**Passage shown**
Avri Altman June 29, 2020, 5:17 a.m. UTC | #2

If no-one else objects, maybe you can submit your patches as non-RFC for review?

Thanks,
Avri

> -----Original Message-----
> From: Daejun Park <daejun7.park@samsung.com>
> Sent: Tuesday, June 23, 2020 4:02 AM
> To: Avri Altman <Avri.Altman@wdc.com>; jejb@linux.ibm.com;
> martin.petersen@oracle.com; asutoshd@codeaurora.org;
> stanley.chu@mediatek.com; cang@codeaurora.org; huobean@gmail.com;
> bvanassche@acm.org; tomas.winkler@intel.com; ALIM AKHTAR
> <alim.akhtar@samsung.com>; Daejun Park <daejun7.park@samsung.com>
> Cc: linux-scsi@vger.kernel.org; linux-kernel@vger.kernel.org; Sang-yoon Oh
> <sangyoon.oh@samsung.com>; Sung-Jun Park
> <sungjun07.park@samsung.com>; yongmyung lee
> <ymhungry.lee@samsung.com>; Jinyoung CHOI <j-
> young.choi@samsung.com>; Adel Choi <adel.choi@samsung.com>; BoRam
> Shin <boram.shin@samsung.com>
> Subject: [RFC PATCH v3 0/5] scsi: ufs: Add Host Performance Booster Support
> 
> CAUTION: This email originated from outside of Western Digital. Do not click
> on links or open attachments unless you recognize the sender and know that
> the content is safe.
> 
> 
> Changelog:
> 
> v2 -> v3
> 1. Add checking input module parameter value.
> 2. Change base commit from 5.8/scsi-queue to 5.9/scsi-queue.
> 3. Cleanup for unused variables and label.
> 
> v1 -> v2
> 1. Change the full boilerplate text to SPDX style.
> 2. Adopt dynamic allocation for sub-region data structure.
> 3. Cleanup.
> 
> NAND flash memory-based storage devices use Flash Translation Layer (FTL)
> to translate logical addresses of I/O requests to corresponding flash
> memory addresses. Mobile storage devices typically have RAM with
> constrained size, thus lack in memory to keep the whole mapping table.
> Therefore, mapping tables are partially retrieved from NAND flash on
> demand, causing random-read performance degradation.
> 
> To improve random read performance, JESD220-3 (HPB v1.0) proposes HPB
> (Host Performance Booster) which uses host system memory as a cache for
> the
> FTL mapping table. By using HPB, FTL data can be read from host memory
> faster than from NAND flash memory.

**Collected data**
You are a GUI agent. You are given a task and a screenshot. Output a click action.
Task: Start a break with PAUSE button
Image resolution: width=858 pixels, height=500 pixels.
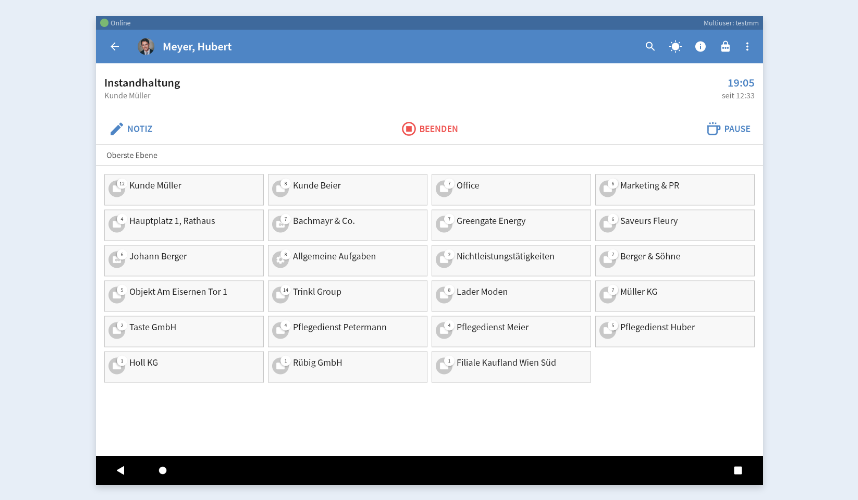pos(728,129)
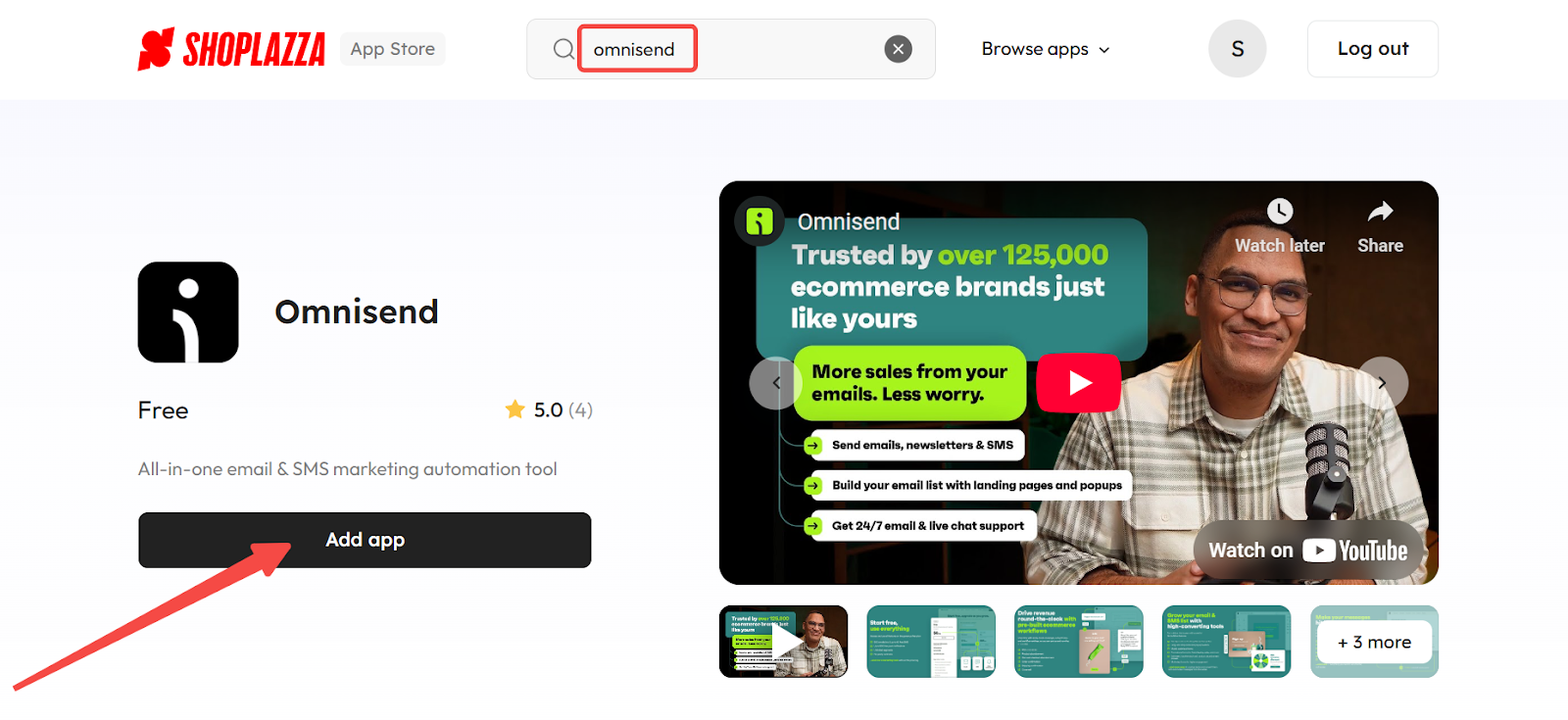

**Task instructions**
1. From the changelog in the Host Performance Booster patch email, list every change that is given under "v2 -> v3".
2. Write the next part of the Host Performance Booster patch email, picking up after its last sentence.

**Answers for the exercise**
1.
1. Add checking input module parameter value.
2. Change base commit from 5.8/scsi-queue to 5.9/scsi-queue.
3. Cleanup for unused variables and label.

2.
> 
> The current version only supports the DCM (device control mode).
> This patch consists of 4 parts to support HPB feature.
> 
> 1) UFS-feature layer
> 2) HPB probe and initialization process
> 3) READ -> HPB READ using cached map information
> 4) L2P (logical to physical) map management
> 
> The UFS-feature is an additional layer to avoid the structure in which the
> UFS-core driver and the UFS-feature are entangled with each other in a
> single module.
> By adding the layer, UFS-features composed of various combinations can be
> supported. Also, even if a new feature is added, modification of the
> UFS-core driver can be minimized.
> 
> In the HPB probe and init process, the device information of the UFS is
> queried. After checking supported features, the data structure for the HPB
> is initialized according to the device information.
> 
> A read I/O in the active sub-region where the map is cached is changed to
> HPB READ by the HPB module.
> 
> The HPB module manages the L2P map using information received from the
> device. For active sub-region, the HPB module caches through ufshpb_map
> request. For the in-active region, the HPB module discards the L2P map.
> When a write I/O occurs in an active sub-region area, associated dirty
> bitmap checked as dirty for preventing stale read.
> 
> HPB is shown to have a performance improvement of 58 - 67% for random
> read
> workload. [1]
> 
> This series patches are based on the 5.9/scsi-queue branch.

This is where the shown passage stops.